Solve for the function f(x):

$$f(x)=\frac{x}{x+f\left(\frac{x}{x+f(x)}\right)}$$ I'm not able to solve this.

[For instance, I tried solving for $f(\frac{x}{x+f(x)})$, but this doesn't lead me anywhere as the value obtained, when substituted into the original equation, just yields $f(x)=f(x)$]

Question: What is f(x) = ?

I suppose I need to mention that f(x) should be continuous, and that it's a subset of $R$.
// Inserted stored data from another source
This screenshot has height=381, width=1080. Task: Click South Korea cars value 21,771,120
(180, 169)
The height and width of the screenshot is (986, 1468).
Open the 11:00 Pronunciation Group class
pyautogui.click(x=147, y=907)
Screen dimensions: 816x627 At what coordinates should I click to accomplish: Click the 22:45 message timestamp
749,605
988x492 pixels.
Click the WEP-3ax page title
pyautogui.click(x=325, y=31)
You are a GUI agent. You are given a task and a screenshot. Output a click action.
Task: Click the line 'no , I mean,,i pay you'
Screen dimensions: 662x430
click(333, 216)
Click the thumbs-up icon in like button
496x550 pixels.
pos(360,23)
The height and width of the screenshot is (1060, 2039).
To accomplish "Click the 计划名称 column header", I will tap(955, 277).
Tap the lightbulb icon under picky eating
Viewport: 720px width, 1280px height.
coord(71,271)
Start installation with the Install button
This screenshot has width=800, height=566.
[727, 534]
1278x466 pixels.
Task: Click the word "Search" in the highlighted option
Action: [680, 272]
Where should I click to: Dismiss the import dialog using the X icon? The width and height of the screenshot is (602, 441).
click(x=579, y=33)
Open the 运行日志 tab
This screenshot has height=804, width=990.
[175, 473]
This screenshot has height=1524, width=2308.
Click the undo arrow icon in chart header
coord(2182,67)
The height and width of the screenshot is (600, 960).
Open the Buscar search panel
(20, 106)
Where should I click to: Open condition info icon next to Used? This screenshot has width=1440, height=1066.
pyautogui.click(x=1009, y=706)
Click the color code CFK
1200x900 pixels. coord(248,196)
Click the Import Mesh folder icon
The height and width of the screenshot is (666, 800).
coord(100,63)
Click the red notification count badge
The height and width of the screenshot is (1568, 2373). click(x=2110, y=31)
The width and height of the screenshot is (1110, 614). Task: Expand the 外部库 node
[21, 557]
(Related : Functional equation $f(x)=\frac{1}{1+f(\frac{1}{1+f(x)})}$ , whose confirmed solutions are $-\phi$ and $\frac{1}{\phi}$)

Answer 1

If such an $f$ exists, plugging in $x=0$ we find that $$f(0)=\frac{0}{0+f\left(\tfrac{0}{0+f(0)}\right)}=0,$$ and to avoid having to divide by $0$ this requires that $$0+f(0)\neq0\qquad\text{ and }\qquad0+f\left(\frac{0}{0+f(0)}\right)\neq0.$$ But then $f(0)=0$ so $0+f(0)=0$, a contradiction. Hence no such $f$ exists.

Answer 2

take $g=\frac { x }{ (x+f) } $ (#) by differentiating from two sides of this: $1=g+g'x+f'g+g'f$ $(*)$ by substituting $g=\frac { x }{ (x+f) } $ in the equation: $$\frac { x }{ g } -x=\frac { x }{ \left( x+f(g) \right) } $$ differentiating from two sides of this and using (*) : $2x-gx=g-g^2$ find g in this quadratic equation.Then,find f by (#)